**Work to complete**
Reproduce the following passage about the SLA and being a member, word for word and in full.

#### Passage shown ####

We talk about marketing, the SLA itself (more on that below the interview), the Buy India a Library project, professional development, new technology, and taking a step back. (Whimsical tales of my ability to lead a walking tour of York are greatly exaggerated. :) ) Anyhow, here it is - it specifically says at the bottom of this page that it's for personal use only and not for reproduction, but I've got proper permission to use it, I promise...

 

Ned Potter Information Outlook Interview by thewikiman

 

If you're an SLA member you can read the whole July-August 2013 issue from which this came by logging-in here.

On the subject of the SLA, at the weekend I read this absolutely brilliant post about the organisation and the annual conference, by Penny Andrews. It articulated things I value about being a member which I didn't know I knew... It certainly seemed to chime with a lot of people judging by the Twitter response, so particularly if you're not an SLA member but have wondered about it, have a read.

I'm a member of both CILIP and SLA, and will continue to be so. I get different things from them - in some ways I feel that CILIP helped me more as I was growing up (which is partly why I'll keep paying my membership fees; I owe them) and SLA helps me more now I'm grown up. The SLA is / are a confident bunch, and very positive - perhaps this is partly because they are under less obligation to 'save libraries' than CILIP or the ALA, so there's a lot less hand-wringing. (Incidentally, I LOVE Penny's comments about MOOCs and gamification in that article!) There's a lot of money in the organisation (they work hard to build and maintain relationships with corporate sponsors) and quite honestly it's nice to be part of an organisation that can afford to do things with style and without an ever-present sense of worry about finances. The downside of this is that it is if you don't like wearing suits for work-related things, and aren't going to do so just to fit in (*raises hand*) you can feel under-dressed at the London SLA-Europe events! Penny talks about being treated as an equal at the conference in the US, regardless of the status of the person you're talking to - I'd agree with that, but if you start mixing with the sponsors in London, expect at least a couple of them to be baffled that dressing in a suit and schmoozing isn't your number one priority...

#### Material provided ####

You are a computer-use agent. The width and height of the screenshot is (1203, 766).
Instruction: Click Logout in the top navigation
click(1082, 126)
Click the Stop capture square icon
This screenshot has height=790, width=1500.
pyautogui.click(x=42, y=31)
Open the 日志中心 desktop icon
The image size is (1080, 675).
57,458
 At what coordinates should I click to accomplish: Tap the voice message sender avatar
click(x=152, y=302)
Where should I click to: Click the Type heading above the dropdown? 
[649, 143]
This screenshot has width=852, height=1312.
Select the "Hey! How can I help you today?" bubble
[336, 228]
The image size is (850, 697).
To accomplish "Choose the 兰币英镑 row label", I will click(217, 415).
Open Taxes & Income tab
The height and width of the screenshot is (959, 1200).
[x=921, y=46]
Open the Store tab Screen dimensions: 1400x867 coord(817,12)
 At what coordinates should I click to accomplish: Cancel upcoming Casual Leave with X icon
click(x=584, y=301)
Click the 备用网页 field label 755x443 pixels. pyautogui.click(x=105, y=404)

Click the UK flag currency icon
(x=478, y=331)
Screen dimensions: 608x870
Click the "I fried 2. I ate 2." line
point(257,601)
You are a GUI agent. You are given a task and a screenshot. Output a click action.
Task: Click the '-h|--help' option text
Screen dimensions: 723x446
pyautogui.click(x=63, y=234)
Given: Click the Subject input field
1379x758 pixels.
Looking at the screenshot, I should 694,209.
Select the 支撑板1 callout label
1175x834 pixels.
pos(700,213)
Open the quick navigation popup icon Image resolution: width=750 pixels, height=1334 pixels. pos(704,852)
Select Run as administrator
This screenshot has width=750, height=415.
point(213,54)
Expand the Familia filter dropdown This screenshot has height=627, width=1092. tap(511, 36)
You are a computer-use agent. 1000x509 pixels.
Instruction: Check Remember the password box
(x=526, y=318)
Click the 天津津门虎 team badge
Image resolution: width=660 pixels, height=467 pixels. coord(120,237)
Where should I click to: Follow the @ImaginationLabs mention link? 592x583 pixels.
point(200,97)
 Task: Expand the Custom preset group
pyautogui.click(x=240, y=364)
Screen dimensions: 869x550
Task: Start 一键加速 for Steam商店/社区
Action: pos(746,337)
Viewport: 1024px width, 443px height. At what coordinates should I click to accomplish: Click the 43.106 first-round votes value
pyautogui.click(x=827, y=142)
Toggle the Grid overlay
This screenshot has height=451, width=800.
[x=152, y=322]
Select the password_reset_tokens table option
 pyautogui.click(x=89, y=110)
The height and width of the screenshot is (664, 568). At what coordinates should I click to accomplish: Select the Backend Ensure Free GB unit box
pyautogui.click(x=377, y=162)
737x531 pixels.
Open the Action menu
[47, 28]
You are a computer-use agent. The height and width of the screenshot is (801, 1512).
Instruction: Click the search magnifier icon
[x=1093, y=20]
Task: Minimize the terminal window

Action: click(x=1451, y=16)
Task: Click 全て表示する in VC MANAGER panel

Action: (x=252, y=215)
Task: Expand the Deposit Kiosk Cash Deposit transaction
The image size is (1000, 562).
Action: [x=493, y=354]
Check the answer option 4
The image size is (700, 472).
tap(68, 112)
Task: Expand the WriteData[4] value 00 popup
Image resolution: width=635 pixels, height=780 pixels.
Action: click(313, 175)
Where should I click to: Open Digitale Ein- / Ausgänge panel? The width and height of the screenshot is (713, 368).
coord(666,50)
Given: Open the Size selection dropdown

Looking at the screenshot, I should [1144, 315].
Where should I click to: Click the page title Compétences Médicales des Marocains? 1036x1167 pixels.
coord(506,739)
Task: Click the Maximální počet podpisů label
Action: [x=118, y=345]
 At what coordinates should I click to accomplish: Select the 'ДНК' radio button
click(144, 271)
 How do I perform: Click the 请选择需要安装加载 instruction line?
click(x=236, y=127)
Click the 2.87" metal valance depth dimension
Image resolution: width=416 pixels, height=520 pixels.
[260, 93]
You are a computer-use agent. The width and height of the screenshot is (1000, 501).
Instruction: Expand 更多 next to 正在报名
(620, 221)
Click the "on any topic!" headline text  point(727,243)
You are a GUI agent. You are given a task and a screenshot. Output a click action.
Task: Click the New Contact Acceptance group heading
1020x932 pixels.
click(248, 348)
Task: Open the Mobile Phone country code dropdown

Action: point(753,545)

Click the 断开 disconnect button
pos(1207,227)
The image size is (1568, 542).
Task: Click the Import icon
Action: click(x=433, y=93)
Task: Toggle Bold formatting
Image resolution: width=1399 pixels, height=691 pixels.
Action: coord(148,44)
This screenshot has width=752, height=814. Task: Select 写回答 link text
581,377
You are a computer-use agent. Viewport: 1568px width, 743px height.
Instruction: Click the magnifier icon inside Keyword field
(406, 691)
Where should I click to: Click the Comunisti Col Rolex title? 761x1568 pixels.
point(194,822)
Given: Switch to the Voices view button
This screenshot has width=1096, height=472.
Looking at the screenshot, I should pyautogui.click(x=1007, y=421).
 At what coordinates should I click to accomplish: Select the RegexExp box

####

**Exercise result**
We talk about marketing, the SLA itself (more on that below the interview), the Buy India a Library project, professional development, new technology, and taking a step back. (Whimsical tales of my ability to lead a walking tour of York are greatly exaggerated. :) ) Anyhow, here it is - it specifically says at the bottom of this page that it's for personal use only and not for reproduction, but I've got proper permission to use it, I promise...

 

Ned Potter Information Outlook Interview by thewikiman

 

If you're an SLA member you can read the whole July-August 2013 issue from which this came by logging-in here.

On the subject of the SLA, at the weekend I read this absolutely brilliant post about the organisation and the annual conference, by Penny Andrews. It articulated things I value about being a member which I didn't know I knew... It certainly seemed to chime with a lot of people judging by the Twitter response, so particularly if you're not an SLA member but have wondered about it, have a read.

I'm a member of both CILIP and SLA, and will continue to be so. I get different things from them - in some ways I feel that CILIP helped me more as I was growing up (which is partly why I'll keep paying my membership fees; I owe them) and SLA helps me more now I'm grown up. The SLA is / are a confident bunch, and very positive - perhaps this is partly because they are under less obligation to 'save libraries' than CILIP or the ALA, so there's a lot less hand-wringing. (Incidentally, I LOVE Penny's comments about MOOCs and gamification in that article!) There's a lot of money in the organisation (they work hard to build and maintain relationships with corporate sponsors) and quite honestly it's nice to be part of an organisation that can afford to do things with style and without an ever-present sense of worry about finances. The downside of this is that it is if you don't like wearing suits for work-related things, and aren't going to do so just to fit in (*raises hand*) you can feel under-dressed at the London SLA-Europe events! Penny talks about being treated as an equal at the conference in the US, regardless of the status of the person you're talking to - I'd agree with that, but if you start mixing with the sponsors in London, expect at least a couple of them to be baffled that dressing in a suit and schmoozing isn't your number one priority...